Scales & Sensibility

Author: Stephanie Burgis

My rating: 3.3 out of 5

Dragons, magical wishes, and regency romance.

When Elinor stole her cousin’s pet dragon, she didn’t have any plans beyond running away from her selfish relatives. On the run from her uncle – who doesn’t care about Elinor, he only wants his daughter’s expensive dragon back, Elinor makes a desperate wish, and discovers that dragons can perform magic. Disguised as a famous woman, Elinor finds new doors opening up for her, even as her mounting lies dig her deeper into trouble. 

I enjoyed the magic and the story, which was somewhat predictable. The plot followed the standard regency romance drama of a poor girl meeting a handsome young man, both falling in love, but their relationship develops dramatic complications. The fantasy elements here added some nice touches.

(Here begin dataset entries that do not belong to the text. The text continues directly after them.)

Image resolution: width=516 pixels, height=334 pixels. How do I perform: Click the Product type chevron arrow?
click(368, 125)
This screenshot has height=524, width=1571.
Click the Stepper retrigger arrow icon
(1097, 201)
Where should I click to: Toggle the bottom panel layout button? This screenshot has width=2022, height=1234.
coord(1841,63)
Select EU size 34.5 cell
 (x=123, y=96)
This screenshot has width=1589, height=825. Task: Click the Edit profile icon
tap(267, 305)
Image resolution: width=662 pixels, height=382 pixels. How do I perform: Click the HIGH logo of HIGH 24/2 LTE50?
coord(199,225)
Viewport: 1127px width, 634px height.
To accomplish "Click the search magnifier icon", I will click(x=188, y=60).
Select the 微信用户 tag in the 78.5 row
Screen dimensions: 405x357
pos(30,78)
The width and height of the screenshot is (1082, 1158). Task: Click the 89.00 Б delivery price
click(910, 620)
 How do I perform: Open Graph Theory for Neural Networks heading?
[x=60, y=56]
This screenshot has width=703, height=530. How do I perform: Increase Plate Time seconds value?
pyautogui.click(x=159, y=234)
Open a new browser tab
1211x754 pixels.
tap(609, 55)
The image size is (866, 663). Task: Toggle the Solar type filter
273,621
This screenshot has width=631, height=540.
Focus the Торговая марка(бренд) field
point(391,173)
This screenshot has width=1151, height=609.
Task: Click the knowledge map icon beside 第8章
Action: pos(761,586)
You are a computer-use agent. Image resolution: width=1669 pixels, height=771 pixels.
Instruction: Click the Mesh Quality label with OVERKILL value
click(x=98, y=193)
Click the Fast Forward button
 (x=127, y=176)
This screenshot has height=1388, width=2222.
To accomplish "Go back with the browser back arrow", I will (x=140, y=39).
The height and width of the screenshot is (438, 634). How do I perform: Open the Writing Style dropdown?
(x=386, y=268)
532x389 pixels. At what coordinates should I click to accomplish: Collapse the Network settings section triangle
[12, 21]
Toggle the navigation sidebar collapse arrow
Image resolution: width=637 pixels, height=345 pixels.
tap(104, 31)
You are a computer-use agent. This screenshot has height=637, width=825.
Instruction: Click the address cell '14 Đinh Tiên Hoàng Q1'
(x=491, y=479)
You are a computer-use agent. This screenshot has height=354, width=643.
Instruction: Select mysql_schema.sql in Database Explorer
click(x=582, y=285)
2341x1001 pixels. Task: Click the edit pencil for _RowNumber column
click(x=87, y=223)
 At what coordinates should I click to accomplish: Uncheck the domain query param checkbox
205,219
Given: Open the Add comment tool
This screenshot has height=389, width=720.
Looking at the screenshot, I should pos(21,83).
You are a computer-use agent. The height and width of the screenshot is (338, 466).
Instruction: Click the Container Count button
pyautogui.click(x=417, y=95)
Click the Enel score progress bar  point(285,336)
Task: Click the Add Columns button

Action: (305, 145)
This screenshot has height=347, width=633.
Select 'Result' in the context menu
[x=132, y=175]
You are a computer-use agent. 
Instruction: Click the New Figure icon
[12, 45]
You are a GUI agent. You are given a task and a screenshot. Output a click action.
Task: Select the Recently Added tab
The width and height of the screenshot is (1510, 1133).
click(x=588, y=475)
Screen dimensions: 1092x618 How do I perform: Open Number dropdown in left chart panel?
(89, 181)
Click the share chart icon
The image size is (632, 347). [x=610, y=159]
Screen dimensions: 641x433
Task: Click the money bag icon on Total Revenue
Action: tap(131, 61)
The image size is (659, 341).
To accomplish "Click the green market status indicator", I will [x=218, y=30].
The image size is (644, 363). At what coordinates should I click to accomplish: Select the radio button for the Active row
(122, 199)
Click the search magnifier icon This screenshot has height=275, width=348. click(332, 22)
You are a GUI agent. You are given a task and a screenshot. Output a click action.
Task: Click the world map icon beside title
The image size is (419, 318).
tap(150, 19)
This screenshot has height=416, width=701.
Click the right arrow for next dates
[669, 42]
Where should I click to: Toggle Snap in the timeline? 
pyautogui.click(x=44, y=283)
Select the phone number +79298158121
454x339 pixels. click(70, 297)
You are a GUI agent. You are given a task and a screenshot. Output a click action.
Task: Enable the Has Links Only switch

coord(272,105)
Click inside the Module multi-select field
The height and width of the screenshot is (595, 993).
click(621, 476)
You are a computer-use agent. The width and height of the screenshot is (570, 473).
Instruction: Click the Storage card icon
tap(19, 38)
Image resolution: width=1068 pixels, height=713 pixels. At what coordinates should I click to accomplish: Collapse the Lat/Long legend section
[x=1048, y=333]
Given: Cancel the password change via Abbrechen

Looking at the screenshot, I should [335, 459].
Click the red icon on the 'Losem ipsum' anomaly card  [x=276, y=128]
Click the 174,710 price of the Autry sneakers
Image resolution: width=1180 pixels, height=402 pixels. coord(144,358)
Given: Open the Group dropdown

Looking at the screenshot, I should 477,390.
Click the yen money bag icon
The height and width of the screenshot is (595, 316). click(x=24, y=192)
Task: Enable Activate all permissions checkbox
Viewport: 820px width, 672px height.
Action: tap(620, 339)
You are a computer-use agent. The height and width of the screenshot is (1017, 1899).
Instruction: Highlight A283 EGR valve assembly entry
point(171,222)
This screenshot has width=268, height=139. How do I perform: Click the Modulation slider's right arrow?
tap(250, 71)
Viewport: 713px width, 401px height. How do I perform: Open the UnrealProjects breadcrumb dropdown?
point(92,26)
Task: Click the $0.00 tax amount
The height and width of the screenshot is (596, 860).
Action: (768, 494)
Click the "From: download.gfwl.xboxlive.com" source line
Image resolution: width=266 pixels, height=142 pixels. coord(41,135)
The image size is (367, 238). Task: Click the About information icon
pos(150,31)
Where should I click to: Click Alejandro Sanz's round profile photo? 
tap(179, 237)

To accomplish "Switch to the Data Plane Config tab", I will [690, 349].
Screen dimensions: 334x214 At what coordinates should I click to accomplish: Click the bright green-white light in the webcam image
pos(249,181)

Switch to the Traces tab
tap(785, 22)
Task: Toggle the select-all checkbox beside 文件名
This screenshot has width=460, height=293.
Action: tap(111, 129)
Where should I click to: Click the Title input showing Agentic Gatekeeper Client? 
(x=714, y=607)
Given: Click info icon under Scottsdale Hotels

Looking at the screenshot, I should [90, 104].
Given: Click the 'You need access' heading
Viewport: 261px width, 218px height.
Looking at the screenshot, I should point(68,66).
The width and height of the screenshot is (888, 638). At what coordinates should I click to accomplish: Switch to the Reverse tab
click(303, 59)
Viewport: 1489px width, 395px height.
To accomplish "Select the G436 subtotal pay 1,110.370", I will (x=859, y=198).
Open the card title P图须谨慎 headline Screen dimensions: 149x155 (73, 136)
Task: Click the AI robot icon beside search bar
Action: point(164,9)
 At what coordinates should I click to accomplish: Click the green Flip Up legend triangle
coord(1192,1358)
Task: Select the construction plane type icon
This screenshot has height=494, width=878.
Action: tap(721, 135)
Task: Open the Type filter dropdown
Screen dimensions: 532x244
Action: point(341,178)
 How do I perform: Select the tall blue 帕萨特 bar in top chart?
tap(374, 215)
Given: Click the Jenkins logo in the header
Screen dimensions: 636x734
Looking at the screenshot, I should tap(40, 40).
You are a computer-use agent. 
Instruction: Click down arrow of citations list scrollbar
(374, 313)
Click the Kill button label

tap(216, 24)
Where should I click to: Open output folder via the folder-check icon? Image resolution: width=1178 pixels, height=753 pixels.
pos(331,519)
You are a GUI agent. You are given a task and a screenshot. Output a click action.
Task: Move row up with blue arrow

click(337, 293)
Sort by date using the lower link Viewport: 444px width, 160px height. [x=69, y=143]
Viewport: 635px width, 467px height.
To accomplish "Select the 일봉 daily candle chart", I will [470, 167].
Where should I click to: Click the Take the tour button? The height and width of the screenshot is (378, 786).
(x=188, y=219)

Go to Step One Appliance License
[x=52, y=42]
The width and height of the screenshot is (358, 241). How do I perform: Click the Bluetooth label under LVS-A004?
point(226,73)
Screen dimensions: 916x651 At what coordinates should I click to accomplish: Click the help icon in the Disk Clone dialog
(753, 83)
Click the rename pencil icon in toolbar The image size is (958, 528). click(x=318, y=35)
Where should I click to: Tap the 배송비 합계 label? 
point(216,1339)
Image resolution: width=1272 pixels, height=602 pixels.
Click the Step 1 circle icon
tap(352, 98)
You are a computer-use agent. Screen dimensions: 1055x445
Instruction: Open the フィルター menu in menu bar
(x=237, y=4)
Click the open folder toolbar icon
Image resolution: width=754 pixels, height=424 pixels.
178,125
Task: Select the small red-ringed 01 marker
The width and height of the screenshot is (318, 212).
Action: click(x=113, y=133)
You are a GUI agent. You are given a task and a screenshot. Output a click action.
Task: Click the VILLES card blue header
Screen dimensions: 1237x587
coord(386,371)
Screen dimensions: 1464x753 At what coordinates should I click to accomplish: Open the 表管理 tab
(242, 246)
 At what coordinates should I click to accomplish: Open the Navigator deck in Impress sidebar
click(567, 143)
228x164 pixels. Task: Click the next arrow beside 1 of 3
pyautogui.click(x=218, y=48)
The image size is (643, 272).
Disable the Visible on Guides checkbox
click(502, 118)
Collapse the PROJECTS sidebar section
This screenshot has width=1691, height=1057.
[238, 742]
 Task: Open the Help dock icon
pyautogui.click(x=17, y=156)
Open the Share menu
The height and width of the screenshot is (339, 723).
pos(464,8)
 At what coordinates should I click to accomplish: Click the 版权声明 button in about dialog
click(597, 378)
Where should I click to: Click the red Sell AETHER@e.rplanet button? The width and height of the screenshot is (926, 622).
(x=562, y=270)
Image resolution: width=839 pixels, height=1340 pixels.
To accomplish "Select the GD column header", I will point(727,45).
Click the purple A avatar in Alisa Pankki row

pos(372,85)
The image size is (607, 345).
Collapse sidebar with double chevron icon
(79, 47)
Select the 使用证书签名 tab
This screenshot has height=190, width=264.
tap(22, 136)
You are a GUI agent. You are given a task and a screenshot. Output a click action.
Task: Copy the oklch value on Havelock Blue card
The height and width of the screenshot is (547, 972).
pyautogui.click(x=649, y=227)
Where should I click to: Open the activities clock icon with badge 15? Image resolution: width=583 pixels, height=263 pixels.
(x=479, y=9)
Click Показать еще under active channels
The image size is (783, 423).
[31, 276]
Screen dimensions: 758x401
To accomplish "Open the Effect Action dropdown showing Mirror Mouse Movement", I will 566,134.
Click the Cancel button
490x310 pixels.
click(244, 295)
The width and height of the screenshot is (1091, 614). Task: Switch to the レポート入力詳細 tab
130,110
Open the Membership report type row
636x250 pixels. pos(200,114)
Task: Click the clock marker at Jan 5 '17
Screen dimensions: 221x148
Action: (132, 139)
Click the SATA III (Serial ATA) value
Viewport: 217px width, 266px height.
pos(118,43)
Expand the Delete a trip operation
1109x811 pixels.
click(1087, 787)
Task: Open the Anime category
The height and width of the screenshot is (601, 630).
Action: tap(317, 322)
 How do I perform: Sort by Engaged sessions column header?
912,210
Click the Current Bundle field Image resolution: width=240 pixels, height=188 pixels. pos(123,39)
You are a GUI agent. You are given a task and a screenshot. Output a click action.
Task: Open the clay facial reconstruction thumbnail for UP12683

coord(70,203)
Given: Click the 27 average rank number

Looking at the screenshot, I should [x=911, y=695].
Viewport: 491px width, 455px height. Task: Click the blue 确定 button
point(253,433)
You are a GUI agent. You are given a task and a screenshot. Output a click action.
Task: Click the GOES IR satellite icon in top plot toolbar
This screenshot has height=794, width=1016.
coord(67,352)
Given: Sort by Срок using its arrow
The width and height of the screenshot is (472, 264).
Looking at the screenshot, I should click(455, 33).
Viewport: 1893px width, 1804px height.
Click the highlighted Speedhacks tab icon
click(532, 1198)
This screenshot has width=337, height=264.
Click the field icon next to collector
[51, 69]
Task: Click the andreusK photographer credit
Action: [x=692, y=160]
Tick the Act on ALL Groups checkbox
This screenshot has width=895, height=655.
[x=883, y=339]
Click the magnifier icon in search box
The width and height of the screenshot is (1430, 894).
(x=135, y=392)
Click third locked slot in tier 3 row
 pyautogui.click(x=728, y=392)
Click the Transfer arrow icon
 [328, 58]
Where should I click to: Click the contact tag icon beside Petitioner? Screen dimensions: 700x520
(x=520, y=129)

I might’ve enjoyed this more if the handsome young lad in question had more than a mostly flat character, and if the happy young couple had spent more than like a week or two getting to know each other before declaring themselves in love and committing their futures together. Somehow, quick engagements always work out for eternal love and fidelity in these novels, so maybe I’m just being too critical.

The ending wrapped up all the various pieces very nicely. I’m not a fan of blackmail and situations where the characters need to lie, but then have the lie hanging over their heads like a doomsday cloud throughout the story. It just stresses me out, which is the last thing I’m looking for when trying to enjoy a good literary escape.

The book shares a title with Austen’s Sense & Sensibility, but other than the period social setting and romantic plot, there weren’t many similarities. Which is a good thing, because I prefer a fresh read. 

In all, the book had its good moments, particularly at the end where all the secrets came tumbling out. The women had good character arcs, even from some seemingly minor characters. This wasn’t my favorite cup of tea, but I’m sure it will find the right audience with others who appreciate or don’t mind the minor issues that I mentioned.